> [Text block]
⁂

Sept haïkaï — esquisses japonaises (Seven Haiku: Japanese Sketches) is a composition for piano and small orchestra by Olivier Messiaen. It was published by Alphonse Leduc in 1966 and subsequently republished numerous times. It typically lasts about twenty minutes.

History
The set of Sept haïkaï were composed by Messiaen in 1962 after a trip to Japan while he was on honeymoon with his new second wife, Yvonne Loriod. They were influenced by the sounds of Indian rhythms, Gagaku, the music of the Noh theatre, and the birdcalls of Japan, which he had first incorporated in Chronochromie. Messiaen also used an underlying melodic-rhythmic structure similar to the isorhythms used by fourteenth century composers such as Vitry and Machaut.

Sept haïkaï are dedicated to Loriod, Pierre Boulez, Seiji Ozawa, Yoritsune Matsudaira, Sadao Bekku, Mitsuaki Hayama, Fumi Yamaguchi, and "to the landscapes, to the music and to all the birds of Japan". The suite premiered on 30 October 1963, conducted by Boulez, and with Loriod as the piano soloist, at Domaine Musical.

⁂

> [Data]
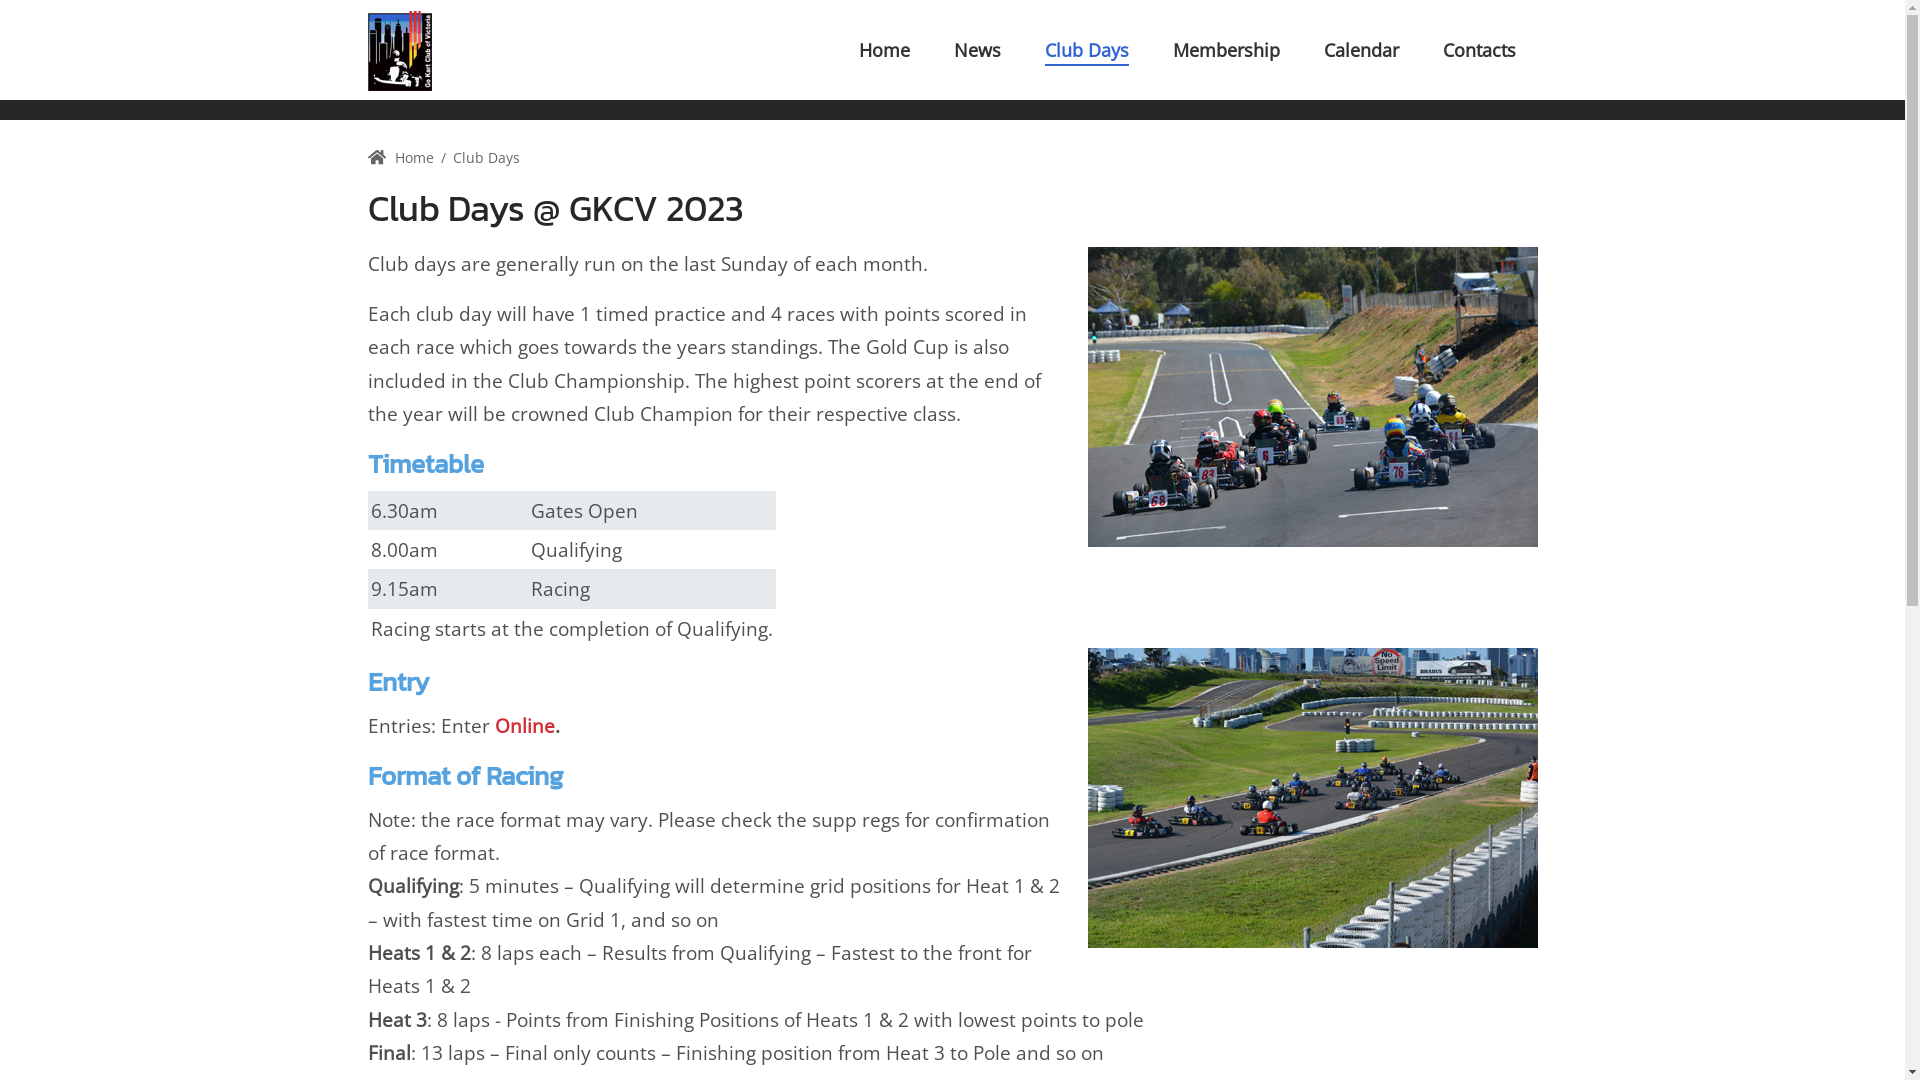  Describe the element at coordinates (882, 49) in the screenshot. I see `'Home'` at that location.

⁂

> [Required actions]
1) Extract the Sept haïkaï passage from "Sept haïkaï —" to "about twenty minutes.".
2) Decide whether each statement agrees with the Sept haïkaï passage, answering yes or no and quoting the deciding words: (a) The work was published by Alphonse Leduc in 1966. (b) Messiaen composed the work before his trip to Japan. (c) Pierre Boulez conducted the premiere.
None of the data is needed here.

> [Full solutions]
1)
Sept haïkaï — esquisses japonaises (Seven Haiku: Japanese Sketches) is a composition for piano and small orchestra by Olivier Messiaen. It was published by Alphonse Leduc in 1966 and subsequently republished numerous times. It typically lasts about twenty minutes.

2)
(a) Yes: "It was published by Alphonse Leduc in 1966"
(b) No: "composed by Messiaen in 1962 after a trip to Japan"
(c) Yes: "conducted by Boulez"